Leclerc: "Resto fiducioso, in gara saremo più vicini a Mercedes"

Il venerdì di Charles Leclerc è stato un calvario di piccoli intoppi dai grandi effetti.
Prima un problema con un toggle – un comando sul volante – ha disturbato il suo primo tentativo delle Qualifiche Sprint, poi il blackout energetico nel momento decisivo della SQ3, relegandolo ad un secondo dalla pole di George Russell.
"Ho perso per qualche motivo mezzo secondo sul rettilineo finale", ha ammesso Leclerc alle interviste internazionali, descrivendo un’emorragia di velocità che ha trasformato la lunga striscia d’asfalto tra Curva 13 e 14 in un calvario tecnologico.
La diagnosi, pur non ufficiale, appare chiara agli occhi dei tecnici: un errore nel deployment dell’ibrido. La SF-26 ha esaurito la spinta elettrica troppo presto, lasciando il pilota "a piedi" proprio nel punto dove la potenza conta di più.
In questo scenario, il dietrofront sulle novità aerodinamiche assume contorni quasi marginali.
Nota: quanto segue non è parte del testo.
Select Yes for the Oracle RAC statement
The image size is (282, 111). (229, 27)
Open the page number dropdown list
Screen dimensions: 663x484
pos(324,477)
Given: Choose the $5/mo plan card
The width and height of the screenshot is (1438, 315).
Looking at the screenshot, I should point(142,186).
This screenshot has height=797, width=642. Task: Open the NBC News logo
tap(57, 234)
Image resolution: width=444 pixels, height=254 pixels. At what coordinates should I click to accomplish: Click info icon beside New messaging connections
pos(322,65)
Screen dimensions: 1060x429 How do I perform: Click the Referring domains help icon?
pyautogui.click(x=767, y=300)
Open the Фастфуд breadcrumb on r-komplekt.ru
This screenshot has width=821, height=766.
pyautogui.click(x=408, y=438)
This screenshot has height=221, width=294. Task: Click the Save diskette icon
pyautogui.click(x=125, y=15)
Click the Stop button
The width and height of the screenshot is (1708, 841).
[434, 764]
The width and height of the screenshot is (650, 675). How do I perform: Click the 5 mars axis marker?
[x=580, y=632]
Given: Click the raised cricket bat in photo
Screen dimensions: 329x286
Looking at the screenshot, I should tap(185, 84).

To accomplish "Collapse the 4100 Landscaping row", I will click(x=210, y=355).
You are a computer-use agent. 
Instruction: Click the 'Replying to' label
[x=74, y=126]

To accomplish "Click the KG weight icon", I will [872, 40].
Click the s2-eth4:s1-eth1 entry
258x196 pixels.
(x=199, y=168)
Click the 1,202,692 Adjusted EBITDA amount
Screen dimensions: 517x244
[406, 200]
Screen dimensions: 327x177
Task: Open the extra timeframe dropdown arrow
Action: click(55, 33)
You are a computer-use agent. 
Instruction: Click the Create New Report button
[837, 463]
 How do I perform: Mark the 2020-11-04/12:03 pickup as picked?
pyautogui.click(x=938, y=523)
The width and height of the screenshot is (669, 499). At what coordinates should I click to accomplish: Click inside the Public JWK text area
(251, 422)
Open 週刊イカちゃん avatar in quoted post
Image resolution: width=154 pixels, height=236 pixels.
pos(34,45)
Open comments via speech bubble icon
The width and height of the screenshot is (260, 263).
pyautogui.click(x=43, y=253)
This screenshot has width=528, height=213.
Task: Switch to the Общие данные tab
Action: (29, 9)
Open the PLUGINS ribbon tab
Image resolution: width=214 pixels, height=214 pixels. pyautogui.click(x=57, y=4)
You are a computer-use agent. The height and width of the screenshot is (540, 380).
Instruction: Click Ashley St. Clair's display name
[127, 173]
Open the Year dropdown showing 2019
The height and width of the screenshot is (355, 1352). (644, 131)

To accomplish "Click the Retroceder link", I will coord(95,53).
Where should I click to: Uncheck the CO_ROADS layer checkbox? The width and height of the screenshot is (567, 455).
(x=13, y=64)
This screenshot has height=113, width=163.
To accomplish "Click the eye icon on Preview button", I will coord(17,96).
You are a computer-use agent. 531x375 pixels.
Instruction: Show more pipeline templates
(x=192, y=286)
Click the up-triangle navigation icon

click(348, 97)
Mentre il box Mercedes sembra aver trovato la quadratura del cerchio nell’era 2026, Ferrari ha preferito tornare a una soluzione tradizionale, forse per limitare le variabili in un week-end già complesso.
Leclerc, con la consueta schiettezza, ha liquidato la questione:
"Non credo che avrebbe cambiato il quadro della nostra situazione".
Una dichiarazione che sposta il peso della prestazione dall’aerodinamica attiva alla sostanza termica ed elettrica della Power Unit.
Resta però una speranza: la gestione del degrado e il passo gara. Come già accaduto in Australia, la power unit Mercedes sembra capace di picchi prestazionali in qualifica che la Ferrari non riesce a pareggiare, ma il distacco tende a ridursi sensibilmente sulla lunga distanza.
Charles punta tutto su questo:
"In gara siamo più vicini, sono ancora fiducioso che potremo rifarci".